On September 15, Repair the World is hosting Service Matters: A Summit on Jewish Service in New York City. This exciting gathering will convene leaders in the fields of service and social justice – both within the Jewish world and beyond – for a day of idea sharing, case studies, and conversation. In advance of the summit, we are opening up the blog to some of our inspirational speakers and giving them a platform to share their experiences and wisdom from the field. First up, Abby Levine – Director of The Jewish Social Justice Roundtable, a network of 52 organizations pursuing justice from a Jewish perspective.
How did you end up working in the field of service and social justice?
I believe that this work of making change from a Jewish perspective is about, to borrow a phrase coined by the late, great Leonard Fein, “fighting for the soul of the Jewish people.” The Jewish values of siding with the underdog, working to make the world better, and seeing each person as having value, motivate everything I do. They were instilled in me by my parents, sisters, and extended family. This work is what I was raised to do, and I am forever indebted to that support and legacy.
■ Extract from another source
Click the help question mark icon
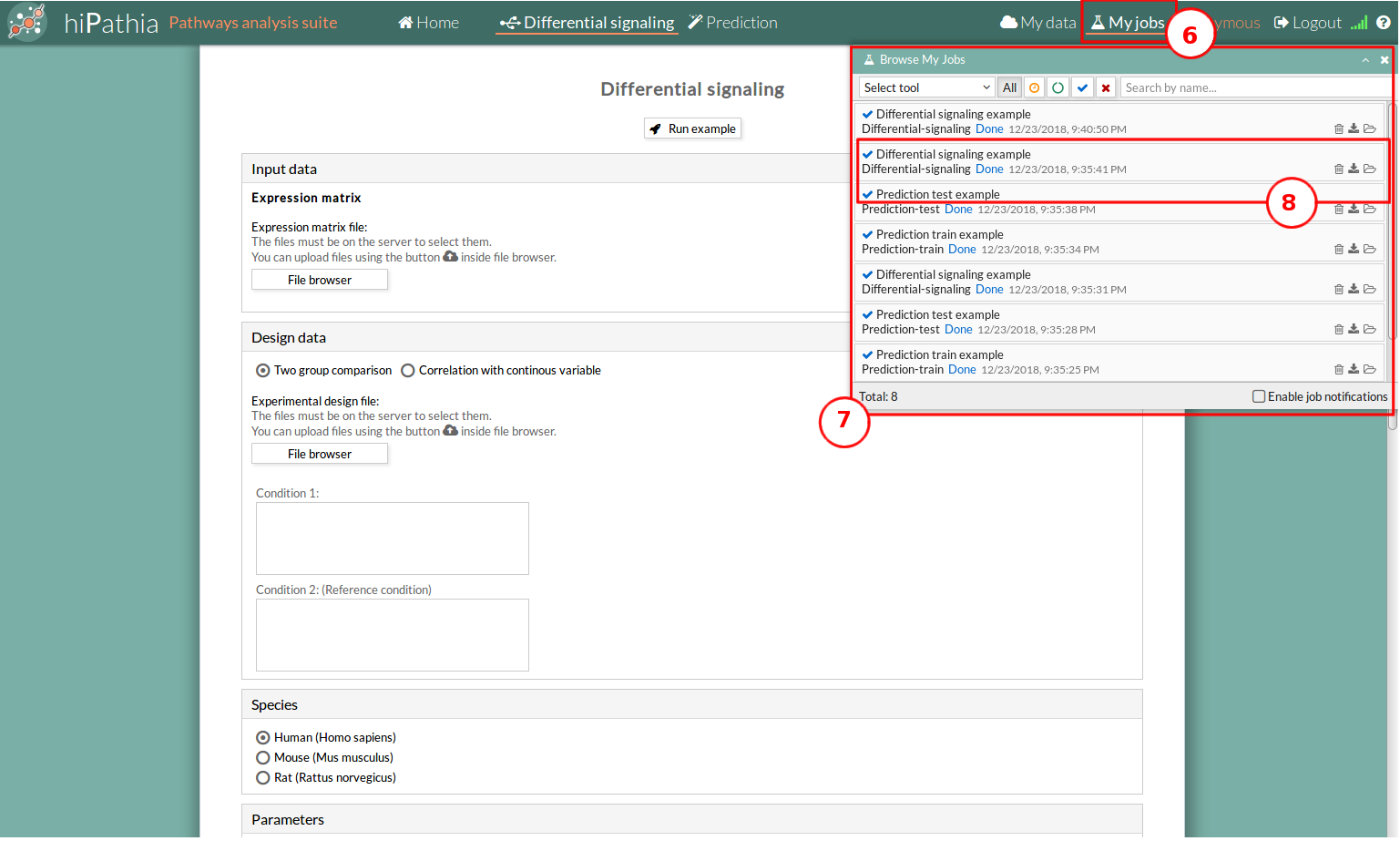The width and height of the screenshot is (1400, 841). pos(1384,23)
How does the JSJRT encourage service and civic engagement across its network of organizations?
We provide trainings and support to all 52 of our organizations to help them do their work better. Most recently we held a training for staff and board leaders about how to build a strong board of directors with nonprofit expert Joan Garry. We also strategically build the visibility of the Jewish social justice field. We organized and released a letter on behalf of Jewish justice organizations denouncing racist and xenophobic rhetoric in July which successfully shifted the public debate. We believe that letter spoke for the majority of American Jews and their reaction to the disturbing trends in our current moment. Making those concerns public, grounded in Jewish values and experiences, is an example of the Roundtable at its best.
Could you share a lesson or piece of wisdom gleaned from your own experience about how organizations can most effectively engage in service and/or social justice?
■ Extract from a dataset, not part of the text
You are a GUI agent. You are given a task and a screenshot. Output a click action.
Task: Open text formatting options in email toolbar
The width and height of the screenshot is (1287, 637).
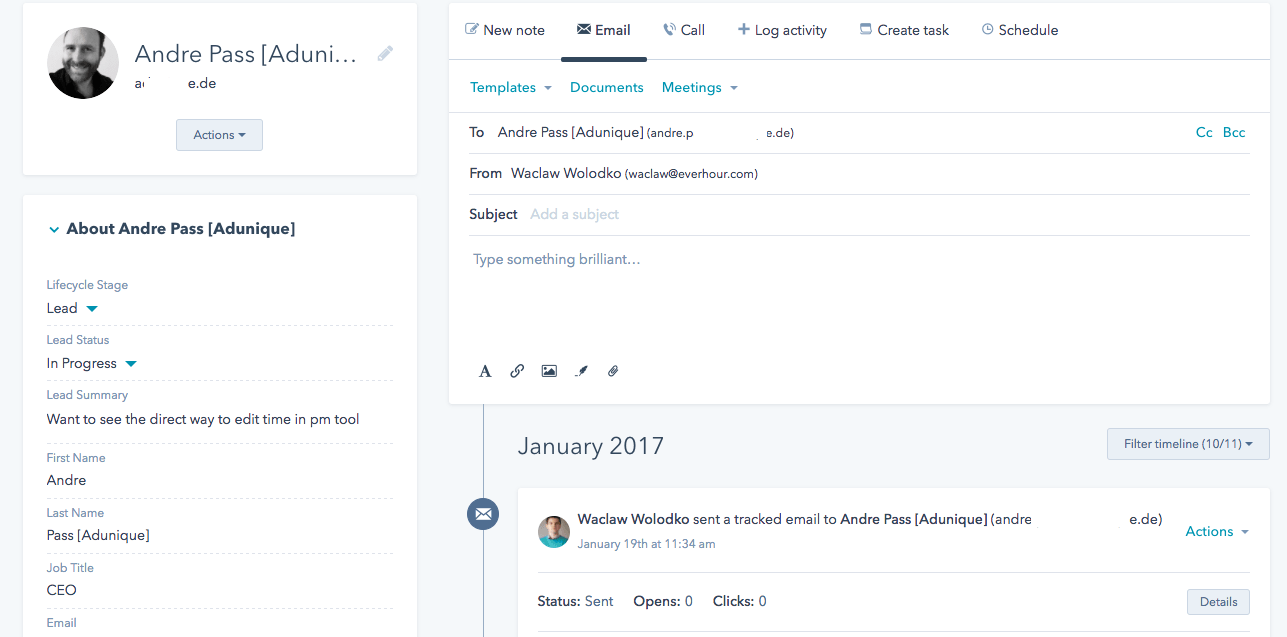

One piece that I’m thinking about now is how important it is to not assume we know what is needed from our constituents or stakeholders, but instead to ask questions and listen deeply. I think of myself as a good listener but it is an ongoing skill to hone and develop.
In your own words, why does Jewish service matter?
Jewish service is a critical part of the spectrum of making change in our society today – particularly within a learning context and in community with others. Jewish service learning grounds social change work in the lived realities of people struggling with poverty, powerlessness and oppression.